Taxonomies are little better. Human-edited taxonomies are rigid and take time to construct, edit, and maintain. They always lag behind the times. Moreover, they reflect the bias of their editors. Should the “Physical Anthropology” section include a sub-section for “Evolution” or not? Bias can work both ways in a human-edited taxonomy: either including sub-directories with too few entries, thus inflating their importance, or neglecting a sub-directory that should exist by not creating it, thus deflating the importance of those results. Taxonomies shine only insofar as they approach, and forever lag behind, automated clustering. That brings with it an attitude of human superiority–that we as humans not only know all that exists, but can categorize it and define it. In Genesis, Adam is told to name all the animals–by naming, it implies his dominion over them. Taxonomies bring with their continually outdated rigidity and bias a smug superiority of anthropocentrism and specism.

Clustering like Vivísimo’s has a very different philosophy behind it. By organizing results on the fly, the categories are always timely and relevant. The human bias is eliminated. It does not map the way we think the data should be, but the way the data is. Taxonomies merely organize; Vivísimo can defy expectations, and highlight themes and connections you didn’t realize existed. More importantly, it relegates ranking to a distantly secondary importance. Primacy is given to the clustering–to the relationships between results. Clustering implies that there is no one right answer for any question, but that the best answer lies in the patterns of relationships between them. By the same extension we made for Google, people are not “better” than one another; it is the relationships between them that are most important. Those relationships are not as simple and one-dimensional as a mere list. They are complicated, interconnected, and elegant.

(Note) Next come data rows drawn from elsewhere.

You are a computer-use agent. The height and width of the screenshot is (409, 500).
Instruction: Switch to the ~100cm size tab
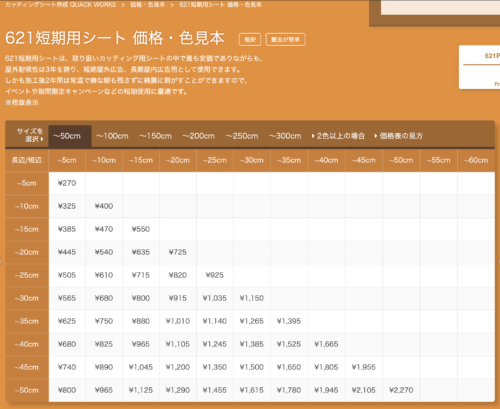coord(112,136)
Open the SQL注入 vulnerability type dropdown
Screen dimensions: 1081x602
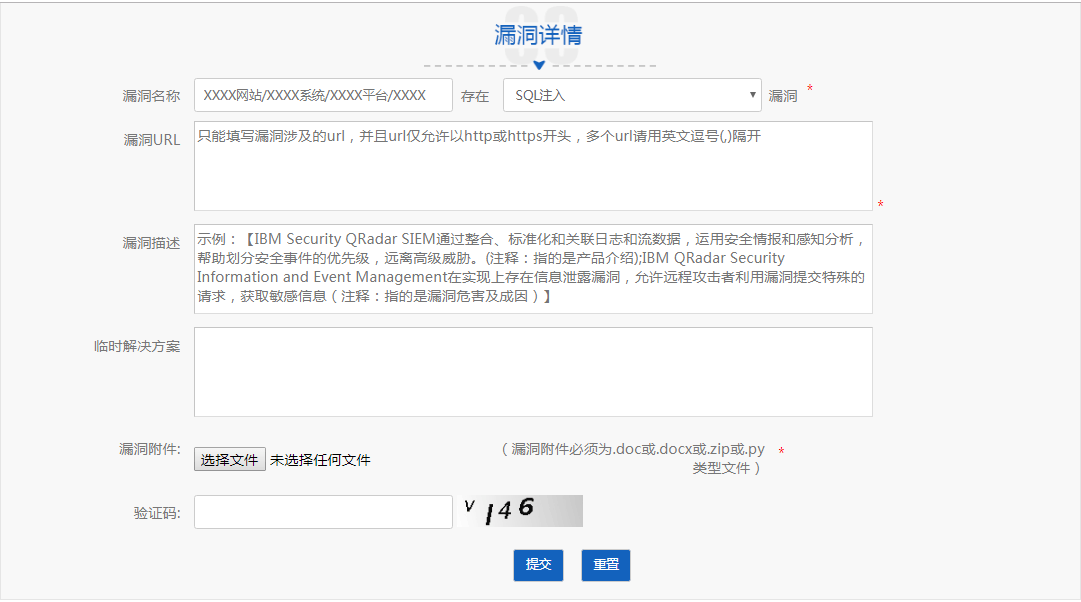632,96
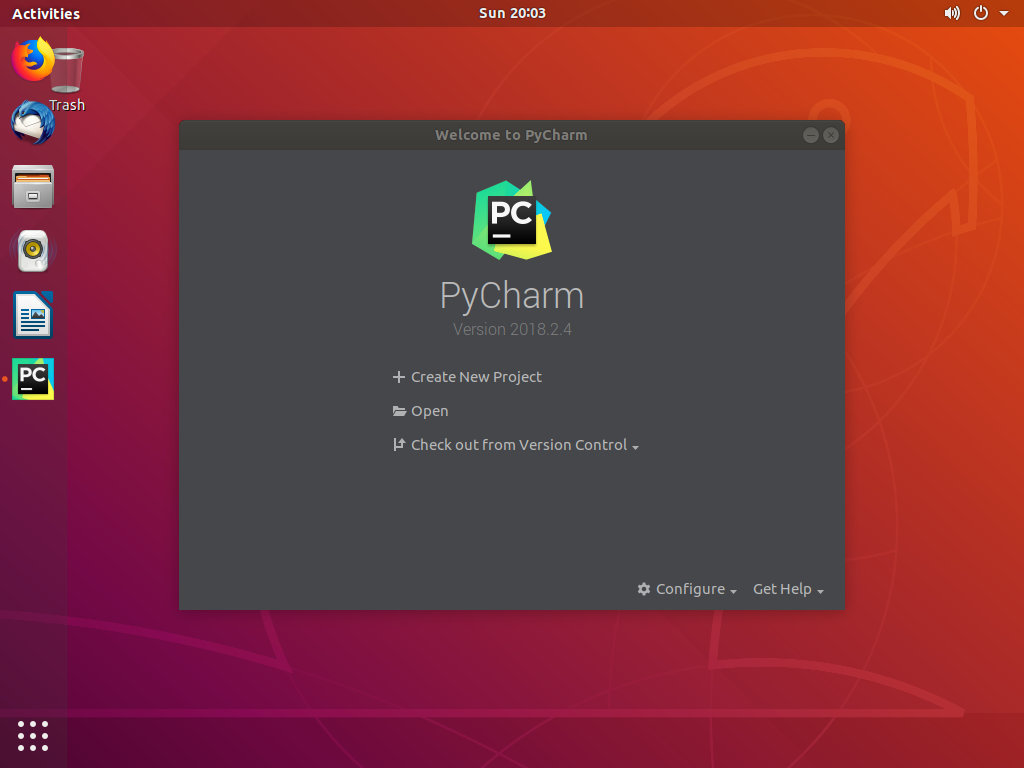Click the Welcome to PyCharm title bar
The height and width of the screenshot is (768, 1024).
(511, 134)
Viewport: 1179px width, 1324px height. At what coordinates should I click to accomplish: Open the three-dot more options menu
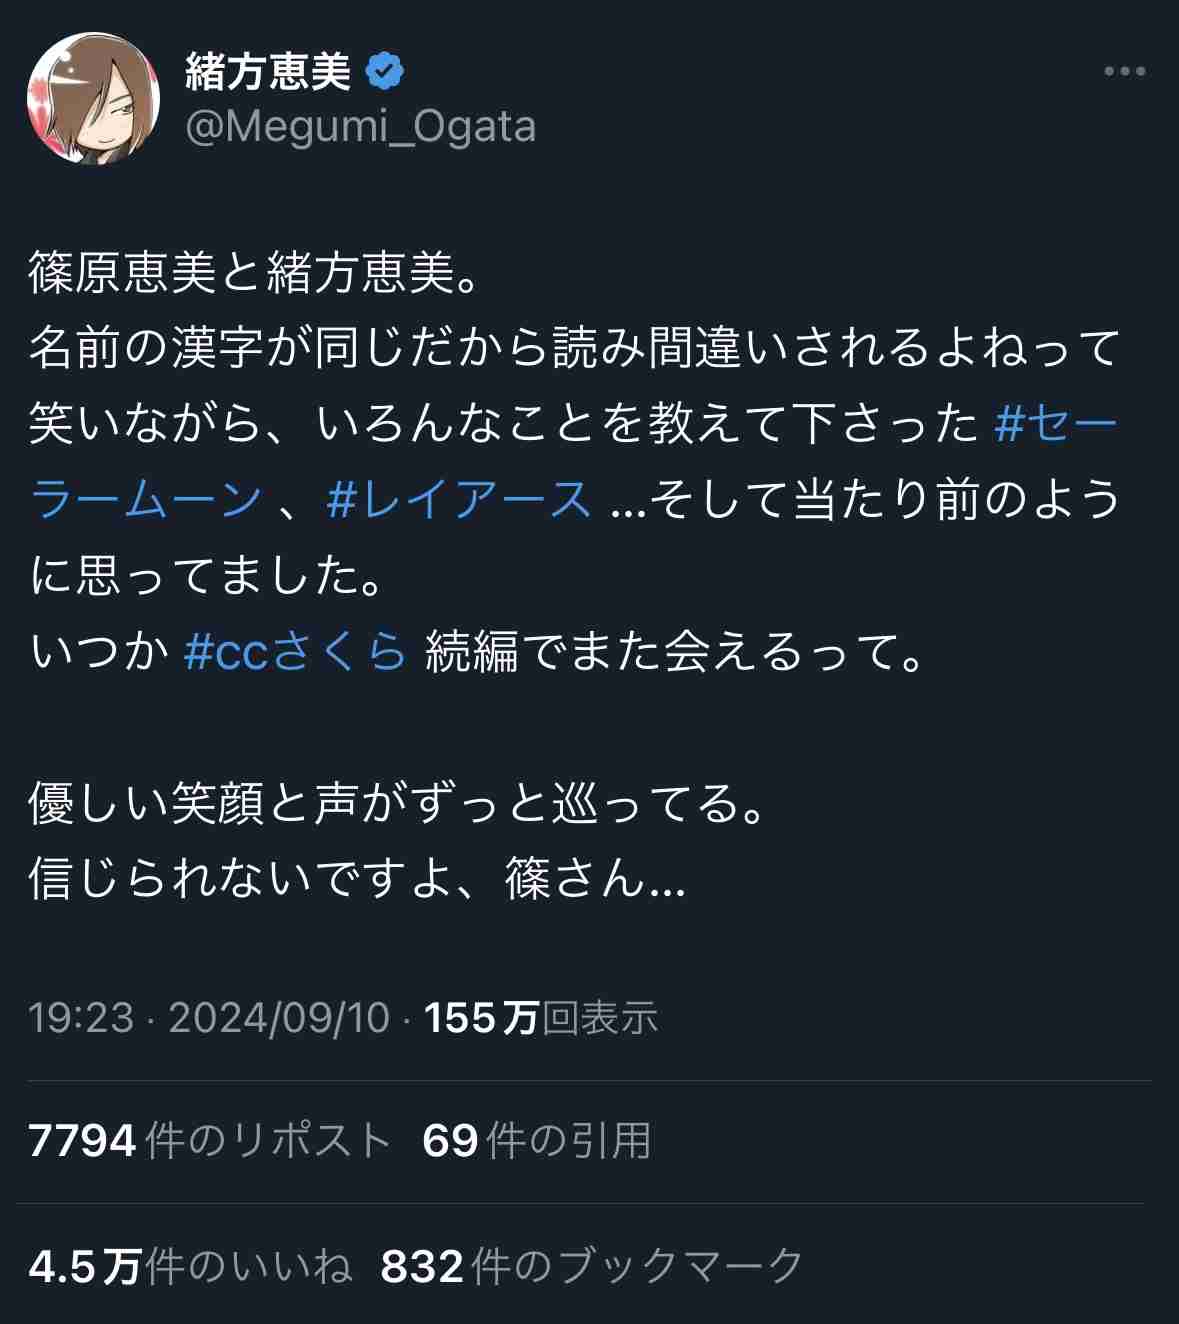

Google “advances civilization” by subtly legitimizing hierarchy, oppression and control. Vivísimo undermines it by implying that no person is “better” than any other–just wildly different. It provides us a model of how so many wildly diverse things can yet be equal in some way. It delegitimizes the most central ideas of civilization, and points towards a much better form of society, where all people can be appreciated–not just the ones at the top of the pile.

Of course, this is all very subtle. No one goes to Google thinking they’re supporting “the Man.” But it is this kind of subtlety that is most pivotal in the formation of a society. Grand, sweeping revolutions do little to change the world; they are big enough and grandiose enough to recognize for what they are, and ignore. It is the subtle, unconscious, unspoken insinuation that is most powerful, because it enters your brain unchallenged. “The most difficult thing to talk a man out of,” Thomas Jefferson said, “is something he was never talked into.” Google and Clusty subtly, quietly, and powerfully insinuate very different views of the world. They slip into your brain unchallenged, reinforce themselves with every iteration, and become entrenched in your mind as unquestionable, unassailable truths, regardless of how much evidence you find to the contrary. Google’s world is one of strict ranking, hierarchy and control. Clusty’s world is one where everyone is valued as a person, and the world arises not from the domination of superior versus inferior, but from a complex web of interweaving relationships.

Vivísimo makes the world a much better place, by undermining the most essential, defining element of civilization: control. That makes me very proud to be a software engineer for them, and very happy to work the hours I do–knowing, at the end of the day, I helped do some good.

Please note, this is strictly my opinion. It has not been approved, endorsed, or even read by anyone from Vivísimo except me. This is my opinion of what my job entails. It is certainly not a philosophical outlook shared by employers, or even my co-workers. This is not Vivísimo’s official position–as I said before, its official position is that it advances civilization, not undermines.